Laureano, however, grew up in North Philly.
She graduated from Kensington High School in 2000, the same year Iverson began his MVP season and led the Sixers to an improbable NBA Finals run.
“I always liked AI. He was even my screensaver on my computer,” Laureano said with laughter in a phone interview. “I just had a huge crush on him growing up.
“I would always say, ‘When I have a child I’m going to have a basketball player.’ It was funny that it just came naturally to [Pasha]. It was a natural thing for him from a young age.”
It still is.
O’Hara coach Ryan Nemetz, now in his fifth season as the lead Lion, says Pasha can be an elite player on both ends.
Pasha averaged 17 points per game in PCL play last year, shot 52% from the field, 42% from behind the three-point line, and added seven rebounds per game.
“I think that’s what made him such a good prospect,” Nemetz said via phone. “I think coaches could see he had things you couldn’t teach: He has a 6-foot-9 wingspan, and the way he can score but also facilitate, he has a high ceiling.”
That skill set combined with those measurements is likely what lured Iona coach Rick Pitino. For Pasha, it was Pitino’s resumé that sealed the deal.
A great coach
Pasha, 17, had visited several Division I schools but never quite felt a fit. Iona, he said, was going to be his last visit. If it also didn’t feel right, his plan was a year of prep school.
“Once I found out how good of a coach he is, how legendary he is, and all the connections he has, there was no other place I needed to go,” Pasha said. “I had everything [there].”
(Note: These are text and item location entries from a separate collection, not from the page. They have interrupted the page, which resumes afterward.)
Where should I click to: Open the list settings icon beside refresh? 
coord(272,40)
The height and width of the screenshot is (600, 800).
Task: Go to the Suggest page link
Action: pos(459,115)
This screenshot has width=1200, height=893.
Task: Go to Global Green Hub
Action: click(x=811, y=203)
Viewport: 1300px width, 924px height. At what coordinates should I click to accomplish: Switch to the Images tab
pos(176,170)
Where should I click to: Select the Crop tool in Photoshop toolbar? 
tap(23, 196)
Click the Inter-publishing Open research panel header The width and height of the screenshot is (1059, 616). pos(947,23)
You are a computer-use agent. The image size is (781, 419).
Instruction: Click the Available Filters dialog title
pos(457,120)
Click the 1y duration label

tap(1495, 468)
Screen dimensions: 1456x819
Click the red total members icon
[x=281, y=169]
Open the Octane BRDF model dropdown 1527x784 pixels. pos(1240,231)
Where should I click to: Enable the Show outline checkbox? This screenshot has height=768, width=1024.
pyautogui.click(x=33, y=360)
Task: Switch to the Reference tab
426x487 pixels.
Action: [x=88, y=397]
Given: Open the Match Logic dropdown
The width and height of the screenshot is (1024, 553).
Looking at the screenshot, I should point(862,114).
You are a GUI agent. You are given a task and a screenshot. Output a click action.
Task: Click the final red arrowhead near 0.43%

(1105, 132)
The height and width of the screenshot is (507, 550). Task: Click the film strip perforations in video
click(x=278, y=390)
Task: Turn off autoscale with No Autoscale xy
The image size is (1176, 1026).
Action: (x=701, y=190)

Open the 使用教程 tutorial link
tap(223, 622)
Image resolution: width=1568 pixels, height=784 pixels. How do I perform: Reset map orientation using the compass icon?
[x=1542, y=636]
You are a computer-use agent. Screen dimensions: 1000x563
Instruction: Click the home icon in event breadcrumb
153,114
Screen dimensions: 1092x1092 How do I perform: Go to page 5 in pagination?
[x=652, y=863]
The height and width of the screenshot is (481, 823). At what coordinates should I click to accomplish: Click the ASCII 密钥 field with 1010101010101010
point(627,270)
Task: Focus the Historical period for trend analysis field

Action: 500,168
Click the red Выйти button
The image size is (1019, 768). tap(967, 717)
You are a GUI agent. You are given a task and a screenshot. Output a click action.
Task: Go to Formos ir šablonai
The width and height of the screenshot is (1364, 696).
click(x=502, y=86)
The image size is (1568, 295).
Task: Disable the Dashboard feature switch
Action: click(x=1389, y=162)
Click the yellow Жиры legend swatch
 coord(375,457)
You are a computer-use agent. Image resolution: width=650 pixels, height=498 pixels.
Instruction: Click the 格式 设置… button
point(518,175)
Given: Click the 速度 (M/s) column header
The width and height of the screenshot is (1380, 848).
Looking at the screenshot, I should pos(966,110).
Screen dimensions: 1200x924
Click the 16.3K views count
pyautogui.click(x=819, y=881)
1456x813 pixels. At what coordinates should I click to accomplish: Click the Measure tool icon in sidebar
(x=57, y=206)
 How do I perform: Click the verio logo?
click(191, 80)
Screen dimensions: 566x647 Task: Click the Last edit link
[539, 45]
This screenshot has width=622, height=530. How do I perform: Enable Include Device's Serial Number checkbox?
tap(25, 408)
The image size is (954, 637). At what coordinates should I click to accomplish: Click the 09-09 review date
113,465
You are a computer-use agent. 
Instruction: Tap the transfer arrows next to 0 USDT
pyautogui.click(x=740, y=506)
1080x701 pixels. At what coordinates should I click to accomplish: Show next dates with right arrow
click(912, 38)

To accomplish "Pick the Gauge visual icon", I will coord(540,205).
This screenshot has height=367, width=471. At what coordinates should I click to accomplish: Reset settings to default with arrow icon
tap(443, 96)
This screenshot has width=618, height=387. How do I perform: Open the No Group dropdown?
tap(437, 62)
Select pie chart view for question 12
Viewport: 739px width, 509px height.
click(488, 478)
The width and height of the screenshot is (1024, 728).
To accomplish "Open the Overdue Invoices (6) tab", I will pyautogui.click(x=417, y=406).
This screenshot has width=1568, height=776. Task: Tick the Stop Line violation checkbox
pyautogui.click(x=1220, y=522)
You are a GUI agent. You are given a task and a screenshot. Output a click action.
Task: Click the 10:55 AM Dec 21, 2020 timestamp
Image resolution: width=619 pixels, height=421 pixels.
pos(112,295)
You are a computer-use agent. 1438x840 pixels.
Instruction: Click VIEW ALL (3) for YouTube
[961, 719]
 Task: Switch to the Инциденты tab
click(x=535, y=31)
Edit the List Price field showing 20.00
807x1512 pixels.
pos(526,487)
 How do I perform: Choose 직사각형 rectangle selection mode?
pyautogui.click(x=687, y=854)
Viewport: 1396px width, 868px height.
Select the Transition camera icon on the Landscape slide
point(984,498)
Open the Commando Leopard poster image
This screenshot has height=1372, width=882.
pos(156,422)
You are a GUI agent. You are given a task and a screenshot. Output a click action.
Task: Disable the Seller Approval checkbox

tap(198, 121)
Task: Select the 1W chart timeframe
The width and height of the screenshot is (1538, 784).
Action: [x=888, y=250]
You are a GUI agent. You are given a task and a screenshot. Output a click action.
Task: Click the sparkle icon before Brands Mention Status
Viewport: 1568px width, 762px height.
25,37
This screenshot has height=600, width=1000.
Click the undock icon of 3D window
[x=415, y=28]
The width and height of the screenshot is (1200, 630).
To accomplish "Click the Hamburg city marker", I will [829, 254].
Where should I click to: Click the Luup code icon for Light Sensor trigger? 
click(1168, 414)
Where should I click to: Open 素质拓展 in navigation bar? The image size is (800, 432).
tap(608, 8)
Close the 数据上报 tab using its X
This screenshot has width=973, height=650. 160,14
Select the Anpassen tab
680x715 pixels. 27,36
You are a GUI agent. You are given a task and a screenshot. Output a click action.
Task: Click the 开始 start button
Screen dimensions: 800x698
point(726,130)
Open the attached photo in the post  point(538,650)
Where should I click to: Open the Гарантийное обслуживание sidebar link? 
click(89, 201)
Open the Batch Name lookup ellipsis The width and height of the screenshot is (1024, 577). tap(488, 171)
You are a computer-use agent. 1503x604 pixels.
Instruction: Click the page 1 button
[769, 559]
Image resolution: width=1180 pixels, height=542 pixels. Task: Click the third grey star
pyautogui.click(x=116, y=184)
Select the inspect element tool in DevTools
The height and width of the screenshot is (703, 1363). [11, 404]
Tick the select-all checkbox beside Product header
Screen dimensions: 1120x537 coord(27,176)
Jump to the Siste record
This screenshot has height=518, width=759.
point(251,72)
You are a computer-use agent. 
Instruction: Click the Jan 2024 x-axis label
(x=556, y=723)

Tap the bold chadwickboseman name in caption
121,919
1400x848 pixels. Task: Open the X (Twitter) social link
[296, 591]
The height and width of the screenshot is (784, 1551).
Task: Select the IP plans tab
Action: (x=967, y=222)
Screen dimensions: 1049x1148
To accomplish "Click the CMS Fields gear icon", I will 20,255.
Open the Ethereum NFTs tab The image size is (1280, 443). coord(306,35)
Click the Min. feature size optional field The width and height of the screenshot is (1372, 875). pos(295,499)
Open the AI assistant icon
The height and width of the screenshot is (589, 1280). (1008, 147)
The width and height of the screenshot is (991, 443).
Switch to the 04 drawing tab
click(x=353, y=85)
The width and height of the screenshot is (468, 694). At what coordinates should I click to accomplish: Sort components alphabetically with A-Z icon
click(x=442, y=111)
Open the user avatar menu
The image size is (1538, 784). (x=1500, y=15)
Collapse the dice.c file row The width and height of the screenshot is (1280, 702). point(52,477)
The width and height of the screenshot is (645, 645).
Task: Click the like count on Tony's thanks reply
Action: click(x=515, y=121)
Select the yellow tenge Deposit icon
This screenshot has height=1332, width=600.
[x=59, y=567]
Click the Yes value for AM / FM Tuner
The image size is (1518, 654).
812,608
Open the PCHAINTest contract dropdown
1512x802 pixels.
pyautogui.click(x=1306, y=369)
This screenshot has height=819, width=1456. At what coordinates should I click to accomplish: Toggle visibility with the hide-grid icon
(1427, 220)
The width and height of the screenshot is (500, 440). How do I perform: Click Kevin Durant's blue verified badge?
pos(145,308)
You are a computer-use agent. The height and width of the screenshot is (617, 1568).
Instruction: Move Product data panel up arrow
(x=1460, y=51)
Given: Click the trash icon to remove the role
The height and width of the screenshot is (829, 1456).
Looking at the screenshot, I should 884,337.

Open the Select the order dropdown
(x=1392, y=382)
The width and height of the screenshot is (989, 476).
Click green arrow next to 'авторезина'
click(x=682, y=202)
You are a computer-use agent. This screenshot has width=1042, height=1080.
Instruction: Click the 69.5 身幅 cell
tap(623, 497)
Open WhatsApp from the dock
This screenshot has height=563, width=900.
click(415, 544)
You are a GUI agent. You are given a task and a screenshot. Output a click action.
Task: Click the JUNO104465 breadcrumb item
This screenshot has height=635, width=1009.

Pitino, 70, who was inducted into the Naismith Memorial Basketball Hall of Fame in 2013, was fired from Louisville in 2017 amid a federal investigation into corruption in college basketball.
Pitino and Louisville later sued each other. A 2020 settlement ended with Pitino’s personnel file being changed from termination to resignation. Pitino, who won NCAA titles at Kentucky (1996) and Louisville (2013) and also reached a Final Four with Providence (1987), also twice coached in the NBA (Knicks and Celtics).
“I’ve always wanted to make it to the NBA,” Pasha said. “If I wanted an NBA scout to come see me, [Pitino] has that [connection]. He’s a great coach, and I know at Iona I can come in and make an impact.”
» READ MORE: From basketball scout team to a starring role at Roman Catholic
Road trips
For Laureano, 40, that will mean logging even more hours on the highway. Right now, it takes about an hour and 45 minutes to drive to her son’s games. She rarely misses.
“I consider her like my best friend,” Pasha said. “I go to her for everything. She’s like that person who’s always been in my corner, always made sure I was doing the right thing.”
Unlike his mother, though, Pasha never saw “The Answer” in action, save for YouTube. In the spirit of Iverson, however, he knows exactly how his mother wants him to play.
“She just wants me to play hard,” Pasha said. “Just give it my all every time I’m on the court.”
Pasha says his goal is to win the Catholic League championship this season. Last season, O’Hara lost to Roman Catholic in the quarterfinals. Neumann Goretti later won the championship. The Lions’ only league title came in 1968.
» READ MORE: Neumann Goretti guard Rob Wright III commits to Baylor
Regardless of this season’s outcome, Laureano knows her son’s future is bright.
“I am extremely proud of him,” she said. “I am ecstatic about everything that has happened and is going to happen. I am very happy for what’s to come for him.”